What you should do
Lay out the part of the records that opens with the line containing "The height and width of the screenshot is (872, 1503)." and closes with the line containing "click(x=606, y=125)" as a Markdown table with two columns, Row and Line, where Row gives each line's number. Leave out blank lines.

Data records
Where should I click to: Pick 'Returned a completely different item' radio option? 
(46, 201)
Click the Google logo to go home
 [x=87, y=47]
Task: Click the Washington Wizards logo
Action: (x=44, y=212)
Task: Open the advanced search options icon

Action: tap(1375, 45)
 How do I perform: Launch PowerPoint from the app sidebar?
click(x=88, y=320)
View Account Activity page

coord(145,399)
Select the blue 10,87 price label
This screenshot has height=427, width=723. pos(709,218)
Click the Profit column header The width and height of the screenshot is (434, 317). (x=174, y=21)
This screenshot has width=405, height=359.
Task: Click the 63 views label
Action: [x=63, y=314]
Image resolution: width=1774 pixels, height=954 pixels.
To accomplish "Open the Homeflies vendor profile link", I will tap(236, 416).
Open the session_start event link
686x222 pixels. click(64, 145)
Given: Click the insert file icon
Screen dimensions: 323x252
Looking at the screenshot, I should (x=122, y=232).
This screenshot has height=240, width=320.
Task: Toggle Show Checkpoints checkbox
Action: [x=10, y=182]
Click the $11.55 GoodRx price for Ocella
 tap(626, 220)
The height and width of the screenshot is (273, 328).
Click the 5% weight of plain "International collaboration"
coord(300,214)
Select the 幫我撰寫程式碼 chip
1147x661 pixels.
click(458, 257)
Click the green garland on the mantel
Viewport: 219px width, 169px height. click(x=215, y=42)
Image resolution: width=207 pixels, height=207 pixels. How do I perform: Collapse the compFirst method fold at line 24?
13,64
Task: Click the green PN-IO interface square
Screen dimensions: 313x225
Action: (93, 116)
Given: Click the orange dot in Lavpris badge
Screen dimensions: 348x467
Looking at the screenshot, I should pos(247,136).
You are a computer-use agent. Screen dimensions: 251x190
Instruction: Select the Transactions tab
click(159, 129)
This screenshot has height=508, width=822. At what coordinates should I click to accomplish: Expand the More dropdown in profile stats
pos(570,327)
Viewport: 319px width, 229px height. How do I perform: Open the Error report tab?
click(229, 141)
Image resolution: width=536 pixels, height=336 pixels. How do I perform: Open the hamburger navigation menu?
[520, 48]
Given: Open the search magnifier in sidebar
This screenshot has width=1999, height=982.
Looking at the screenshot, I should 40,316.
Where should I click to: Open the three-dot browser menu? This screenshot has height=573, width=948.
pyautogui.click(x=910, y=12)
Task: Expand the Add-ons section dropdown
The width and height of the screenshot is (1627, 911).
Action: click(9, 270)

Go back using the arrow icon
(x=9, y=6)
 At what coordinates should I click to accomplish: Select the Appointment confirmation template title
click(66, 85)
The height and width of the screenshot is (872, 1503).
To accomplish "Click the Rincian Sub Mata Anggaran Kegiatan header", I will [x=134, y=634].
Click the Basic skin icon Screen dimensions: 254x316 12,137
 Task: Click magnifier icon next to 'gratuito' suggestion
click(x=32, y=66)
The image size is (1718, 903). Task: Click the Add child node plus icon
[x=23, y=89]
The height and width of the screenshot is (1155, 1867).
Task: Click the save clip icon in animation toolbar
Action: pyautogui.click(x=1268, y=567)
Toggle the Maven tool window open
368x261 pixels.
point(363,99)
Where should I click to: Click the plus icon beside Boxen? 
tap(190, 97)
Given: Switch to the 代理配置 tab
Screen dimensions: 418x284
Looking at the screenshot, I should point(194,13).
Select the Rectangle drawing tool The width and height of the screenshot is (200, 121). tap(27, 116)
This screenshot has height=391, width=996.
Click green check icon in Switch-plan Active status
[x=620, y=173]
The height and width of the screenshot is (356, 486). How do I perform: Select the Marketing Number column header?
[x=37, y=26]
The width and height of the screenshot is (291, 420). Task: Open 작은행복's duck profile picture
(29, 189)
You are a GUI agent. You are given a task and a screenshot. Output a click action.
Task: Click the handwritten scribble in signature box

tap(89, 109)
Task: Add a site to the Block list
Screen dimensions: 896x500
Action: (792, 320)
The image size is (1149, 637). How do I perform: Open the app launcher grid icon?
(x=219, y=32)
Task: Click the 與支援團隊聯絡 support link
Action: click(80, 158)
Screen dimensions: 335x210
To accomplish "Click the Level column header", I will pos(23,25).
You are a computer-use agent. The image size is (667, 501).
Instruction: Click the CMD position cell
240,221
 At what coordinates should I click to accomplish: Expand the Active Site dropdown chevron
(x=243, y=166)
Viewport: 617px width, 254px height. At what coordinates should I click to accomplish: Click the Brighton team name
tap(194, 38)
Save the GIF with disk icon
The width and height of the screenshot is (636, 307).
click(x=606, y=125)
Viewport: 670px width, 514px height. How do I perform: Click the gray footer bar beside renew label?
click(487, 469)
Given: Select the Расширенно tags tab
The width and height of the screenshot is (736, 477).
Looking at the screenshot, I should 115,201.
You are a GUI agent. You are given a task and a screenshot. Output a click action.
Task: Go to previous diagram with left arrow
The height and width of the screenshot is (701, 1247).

Response to the exercise
| Row | Line |
|---|---|
| 1 | The height and width of the screenshot is (872, 1503). |
| 2 | To accomplish "Click the Rincian Sub Mata Anggaran Kegiatan header", I will [x=134, y=634]. |
| 3 | Click the Basic skin icon Screen dimensions: 254x316 12,137 |
| 4 |  Task: Click magnifier icon next to 'gratuito' suggestion |
| 5 | click(x=32, y=66) |
| 6 | The image size is (1718, 903). Task: Click the Add child node plus icon |
| 7 | [x=23, y=89] |
| 8 | The height and width of the screenshot is (1155, 1867). |
| 9 | Task: Click the save clip icon in animation toolbar |
| 10 | Action: pyautogui.click(x=1268, y=567) |
| 11 | Toggle the Maven tool window open |
| 12 | 368x261 pixels. |
| 13 | point(363,99) |
| 14 | Where should I click to: Click the plus icon beside Boxen?  |
| 15 | tap(190, 97) |
| 16 | Given: Switch to the 代理配置 tab |
| 17 | Screen dimensions: 418x284 |
| 18 | Looking at the screenshot, I should point(194,13). |
| 19 | Select the Rectangle drawing tool The width and height of the screenshot is (200, 121). tap(27, 116) |
| 20 | This screenshot has height=391, width=996. |
| 21 | Click green check icon in Switch-plan Active status |
| 22 | [x=620, y=173] |
| 23 | The height and width of the screenshot is (356, 486). How do I perform: Select the Marketing Number column header? |
| 24 | [x=37, y=26] |
| 25 | The width and height of the screenshot is (291, 420). Task: Open 작은행복's duck profile picture |
| 26 | (29, 189) |
| 27 | You are a GUI agent. You are given a task and a screenshot. Output a click action. |
| 28 | Task: Click the handwritten scribble in signature box |
| 29 | tap(89, 109) |
| 30 | Task: Add a site to the Block list |
| 31 | Screen dimensions: 896x500 |
| 32 | Action: (792, 320) |
| 33 | The image size is (1149, 637). How do I perform: Open the app launcher grid icon? |
| 34 | (x=219, y=32) |
| 35 | Task: Click the 與支援團隊聯絡 support link |
| 36 | Action: click(80, 158) |
| 37 | Screen dimensions: 335x210 |
| 38 | To accomplish "Click the Level column header", I will pos(23,25). |
| 39 | You are a computer-use agent. The image size is (667, 501). |
| 40 | Instruction: Click the CMD position cell |
| 41 | 240,221 |
| 42 |  At what coordinates should I click to accomplish: Expand the Active Site dropdown chevron |
| 43 | (x=243, y=166) |
| 44 | Viewport: 617px width, 254px height. At what coordinates should I click to accomplish: Click the Brighton team name |
| 45 | tap(194, 38) |
| 46 | Save the GIF with disk icon |
| 47 | The width and height of the screenshot is (636, 307). |
| 48 | click(x=606, y=125) |